- Developer: SNK
- Publisher: SNK
- Platform: Dreamcast
- Release: JP: August 10, 2000;
- Genre: Rhythm
- Modes: Single-player, multiplayer

= Cool Cool Toon =

2000 video game

 is a 2000 rhythm video game developed and published by SNK for the Dreamcast. It was released only in Japan on August 10, 2000, alongside Cool Cool Jam, a companion game for the Neo Geo Pocket Color.

==Gameplay==
The letters A, B, X, and Y appear at the edge or in the middle of a large circle on the screen. The player must use the analog stick to move a marker to the letter and press the corresponding button on the controller at the right time. If the player misses too many letters, they level down. If the performance level goes to zero or is too low, the game ends.

==Characters==
===Main characters===
- Amp (アンプ, Anpu)
Voiced by: Junko Takeuchi
The main male human protagonist. A somewhat timid boy who was brought to Cool Cool Town. Encouraged by Yusa, he learns about the power of flitz.
- Spica (スピカ, Supika)
Voiced by: Asami Saitō, Yumi Kakazu (older form)
The main female human protagonist. A lively girl who was brought to Cool Cool Town. She uses her inherent energy to draw those around her into her world.
- Yusa (ユサ, Yusa)
Voiced by: Mami Kingetsu
A pink and white rabbit-like creature who brought Amp and Spica to Cool Cool Town. She was searching for a human who possessed the power of flitz, comparable to King's.
- Ival (イバル, Ibaru)
Voiced by: Atsushi "Monster" Maezuka
A young vampire boy who is the son of the King, but harbors a deep grudge against his father due to having been banished by him, and for the King being the one who caused the death of his mom. He lures Amp into a trap in order to confront his father. He is exclusive to Amp's story route.
- Iyamy (イヤミィ, Iyamyi)
Voiced by: Haruna Ikezawa
A young witch girl who harbors a rivalry with Spica and speaks in a polite, archaic manner. She is exclusive to Spica's story route.

===Side characters===
- King (キング, Kingu)
Voiced by: Kōji Ishii
A vampire who is the ruler of all of Cool Cool Town and is known to be the greatest flitzer, befitting his high, powerful position.
- Kamio (カミオ, Kamio)
Voiced by: Eiji Yano
A friendly and lovable human boy. Whenever he experiences strong emotions like excitement, he ends up transforming into a murderous and violent werewolf.
- Dr. Stein (Dr.スティン, Dr. Sutin)
Voiced by: Makoto Awane
A scientist who attempted to create an artificial human.
- Ranke (ランケ, Ranke)
Voiced by: Satomi Nakatani
An artificial "living doll" who was created by Dr. Stein, their flaw being that they lack general human emotions.
- Mirror (ミラー, Mirā)
Voiced by: Takenosuke Nishikawa
King's strongest and closest henchman, who is exclusive to Amp's story route.
- Mum (マム, Mamu)
Voiced by: Hazuki Nishikawa
King's strongest and closest henchwoman, who is exclusive to Spica's story route.
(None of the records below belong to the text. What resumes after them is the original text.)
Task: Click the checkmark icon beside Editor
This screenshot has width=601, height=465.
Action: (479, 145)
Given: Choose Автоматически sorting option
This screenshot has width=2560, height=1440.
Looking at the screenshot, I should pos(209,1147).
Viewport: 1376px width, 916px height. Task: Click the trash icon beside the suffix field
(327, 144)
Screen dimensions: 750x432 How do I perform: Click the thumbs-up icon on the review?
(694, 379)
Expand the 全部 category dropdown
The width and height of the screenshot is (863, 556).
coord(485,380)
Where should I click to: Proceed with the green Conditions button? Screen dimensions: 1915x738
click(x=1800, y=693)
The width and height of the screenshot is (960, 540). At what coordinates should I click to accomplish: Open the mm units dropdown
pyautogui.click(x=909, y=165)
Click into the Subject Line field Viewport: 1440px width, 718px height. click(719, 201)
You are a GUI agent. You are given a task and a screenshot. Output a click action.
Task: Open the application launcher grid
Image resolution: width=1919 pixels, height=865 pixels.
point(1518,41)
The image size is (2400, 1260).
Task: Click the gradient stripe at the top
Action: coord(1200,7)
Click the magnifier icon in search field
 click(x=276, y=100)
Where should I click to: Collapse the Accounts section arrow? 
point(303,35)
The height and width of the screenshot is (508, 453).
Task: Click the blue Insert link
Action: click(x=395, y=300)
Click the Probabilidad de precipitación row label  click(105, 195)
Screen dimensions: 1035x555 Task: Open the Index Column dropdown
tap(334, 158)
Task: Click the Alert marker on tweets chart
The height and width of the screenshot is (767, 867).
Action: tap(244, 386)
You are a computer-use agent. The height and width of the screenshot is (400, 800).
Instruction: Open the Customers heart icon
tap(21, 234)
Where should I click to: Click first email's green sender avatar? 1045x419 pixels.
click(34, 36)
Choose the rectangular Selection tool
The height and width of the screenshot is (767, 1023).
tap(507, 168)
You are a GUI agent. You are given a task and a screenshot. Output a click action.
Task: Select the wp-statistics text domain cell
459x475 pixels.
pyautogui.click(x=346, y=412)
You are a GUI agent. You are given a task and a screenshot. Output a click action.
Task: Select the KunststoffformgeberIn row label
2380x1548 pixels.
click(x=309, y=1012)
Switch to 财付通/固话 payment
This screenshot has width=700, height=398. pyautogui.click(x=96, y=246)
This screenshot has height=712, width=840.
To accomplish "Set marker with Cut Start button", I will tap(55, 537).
==Development and release==
Cool Cool Toon was developed and published by SNK. The composer, Yasumasa Yamada, considered it a fresh game to work on due to it being a game with music as a central premise. He based the soundtrack's tempo on music used by motion-captured music of the time. When making the music, he had to work with the programmers to approach it in the best way. He contributed four songs to the project, with most of the work being done by other members of staff. According to Yamada, the development of the game was very "business-oriented." The art design was led by Ippei Gyoubu.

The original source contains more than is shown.